Without an API gateway, clients must know the address of every microservice, handle authentication with each one separately, and make multiple calls to compose a single view. An API gateway sits between clients and services, providing a unified interface that hides the complexity of the backend architecture. The gateway handles cross-cutting concerns that would otherwise be duplicated across every service: authentication and authorization (verify tokens once at the gateway), rate limiting (throttle abusive clients before they reach services), request routing (map public URLs to internal services), protocol translation (expose REST to clients while services use gRPC internally), response aggregation (combine data from multiple services into a single response), and SSL termination. Popular API gateway implementations include Kong (open source, Lua/Nginx-based), AWS API Gateway (fully managed), Envoy (high-performance proxy, often used with service meshes), and Traefik (container-native, auto-discovery). The Backend for Frontend (BFF) pattern uses multiple gateways — one per client type (web, mobile, third-party) — each tailored to that client's needs.

Bookuvai Implementation

Bookuvai deploys API gateways for all microservices projects, handling authentication, rate limiting, and request routing at the edge. Our standard gateway configuration includes JWT validation, per-client rate limits, request/response logging, and circuit breaking for downstream services.
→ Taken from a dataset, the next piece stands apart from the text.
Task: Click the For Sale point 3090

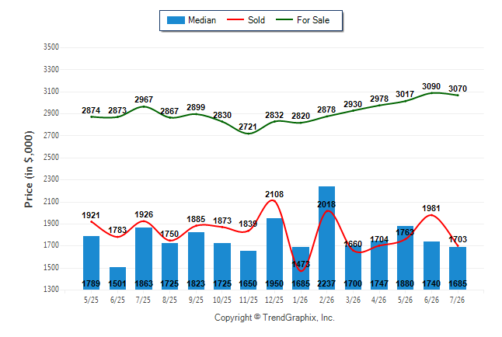Action: point(431,93)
For multi-platform projects, we use the BFF pattern with separate gateways for web and mobile clients.

Key Facts

  • Single entry point for all client requests to microservices
  • Handles authentication, rate limiting, routing, and SSL termination
  • Backend for Frontend (BFF) uses separate gateways per client type
  • Kong, AWS API Gateway, and Envoy are popular implementations
  • Eliminates cross-cutting concern duplication across services

Related Terms

Frequently Asked Questions

Is an API gateway a single point of failure?
It can be if not designed for high availability. Production gateways run multiple instances behind a load balancer with health checks and auto-scaling. Managed services (AWS API Gateway) handle this automatically.
What is the Backend for Frontend pattern?
BFF creates a separate API gateway for each client type (web, mobile, third-party). Each gateway aggregates and transforms data specifically for that client, avoiding the "one size fits all" problem of a single gateway.
Should the API gateway contain business logic?
No. The gateway should handle cross-cutting concerns (auth, rate limiting, routing) only. Business logic belongs in the microservices. Putting logic in the gateway creates a "smart pipe" anti-pattern that is hard to test and maintain.